▸ **EXERCISE DESCRIPTION**:
In the Jobs API documentation, which statuses can a job move to once it is running?

Jobs API
Overview
Jobs are individual executions of your scraping recipes. Each job tracks the progress, results, and any errors that occur during the scraping process.
Endpoints
Get Job Results
Retrieve the results of a specific job.
GET
/recipes/{id}/jobs/{jobId}/results
- Parameters
- Response
Job Lifecycle
Status Flow
graph LR
A[Created] --> B[Pending]
B --> C[Running]
C --> D[Completed]
C --> E[Failed]
Status Definitions
Status | Description | Next States |
---|---|---|
pending | Job is queued and waiting to start | running |
running | Job is currently executing | completed, failed |
completed | Job has finished successfully | - |
failed | Job encountered an error | - |
Job Object
- Schema
- Example
{
"id": "string",
"status": "pending | running | completed | failed",
"startDate": "2024-01-01T00:00:00Z",
"endDate": "2024-01-01T00:00:00Z",
"totalPaginationPages": 0,
"totalPagesScraped": 0,
"totalRows": 0,
"error": "string"
}
{
"id": "job_123",
"status": "completed",
"startDate": "2024-01-01T10:00:00Z",
"endDate": "2024-01-01T10:05:00Z",
"totalPaginationPages": 5,
"totalPagesScraped": 5,
"totalRows": 100,
"error": null
}
Progress Monitoring
Track your job's progress using these metrics:
Metric | Description | Example |
---|---|---|
totalPaginationPages | Total number of pages to process | 10 |
totalPagesScraped | Number of pages processed so far | 7 |
totalRows | Number of data rows extracted | 350 |
Progress Calculation
const progress = (totalPagesScraped / totalPaginationPages) * 100;
Error Handling
When a job fails, the error information is stored in the job object. Common error scenarios:
- Network timeouts
- Rate limiting
- Invalid selectors
- Website structure changes
Example Error Response
{
"id": "job_123",
"status": "failed",
"error": "Rate limit exceeded: Too many requests to target website"

▸ **GIVEN RECORDS**:

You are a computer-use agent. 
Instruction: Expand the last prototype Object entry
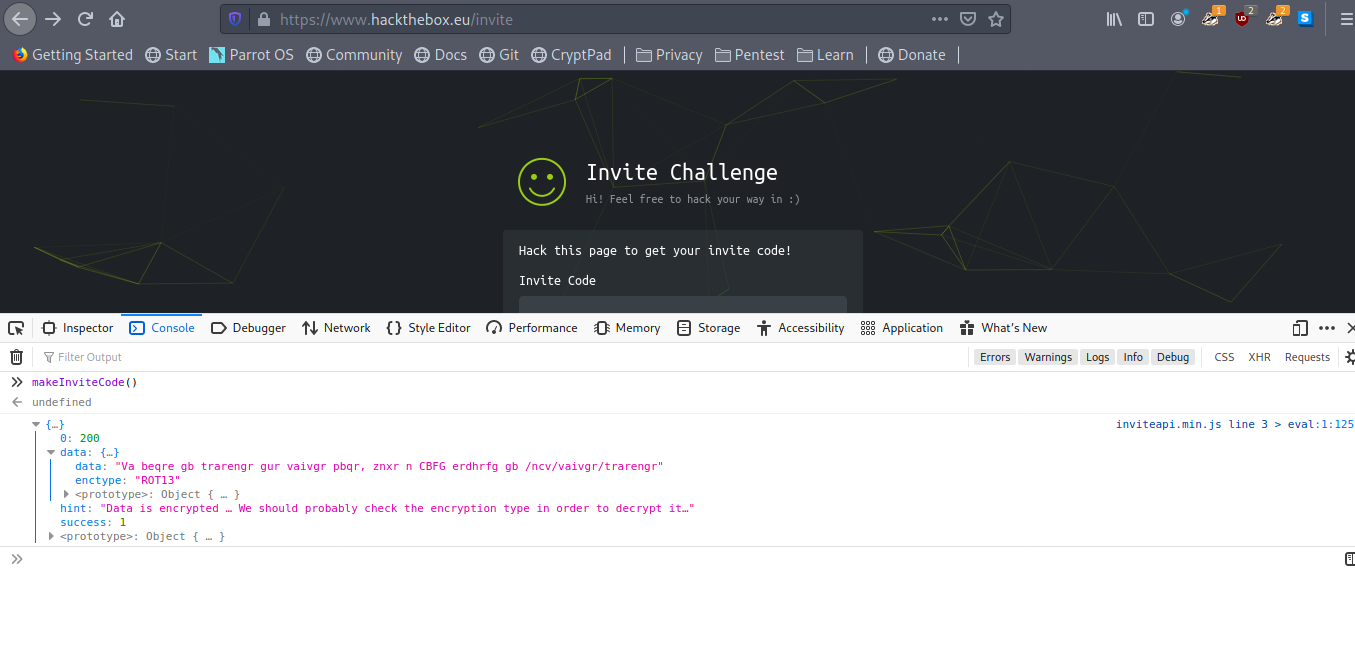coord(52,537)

==

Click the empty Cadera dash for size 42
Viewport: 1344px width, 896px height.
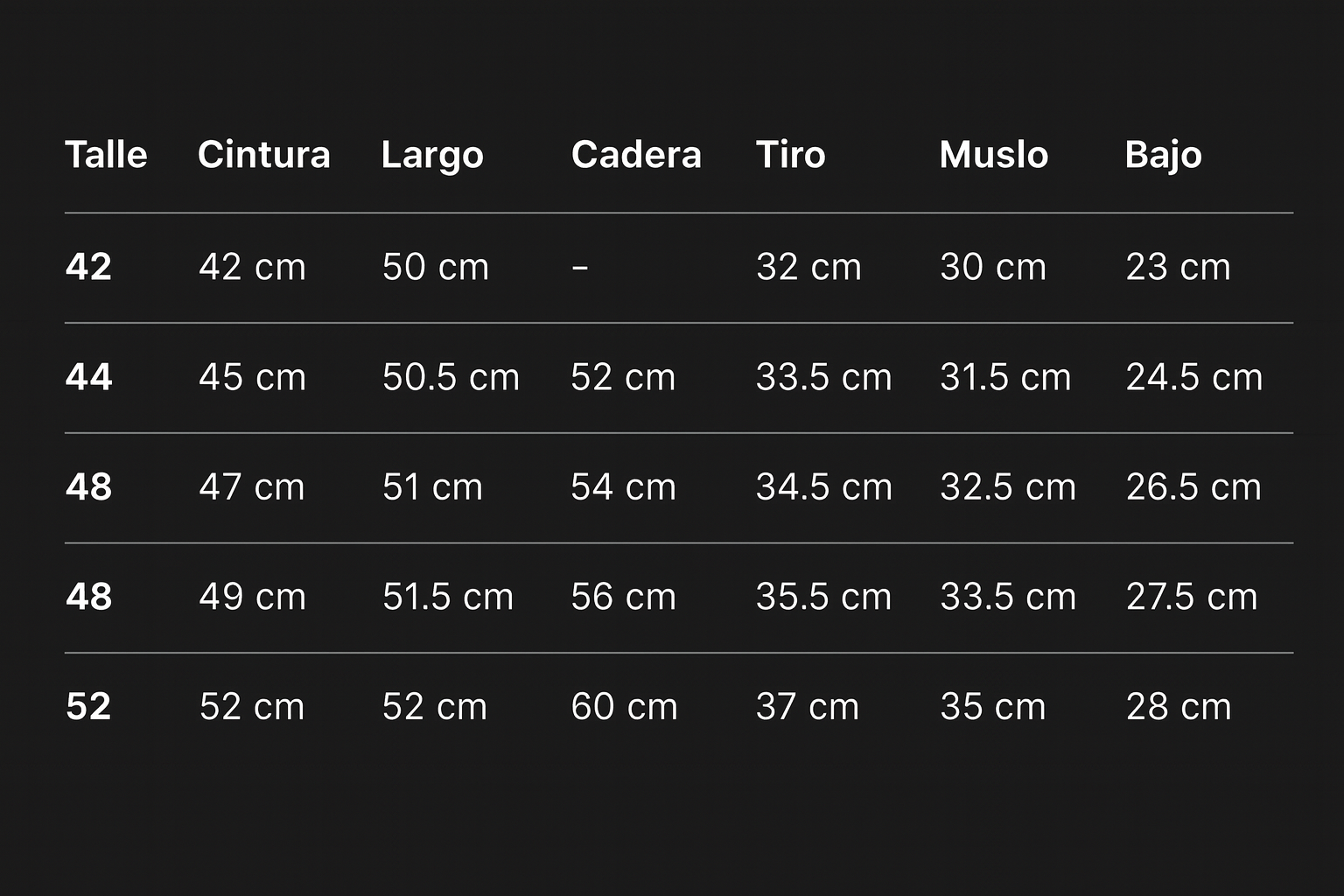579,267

▸ **TASK RESULT**:
Completed or failed.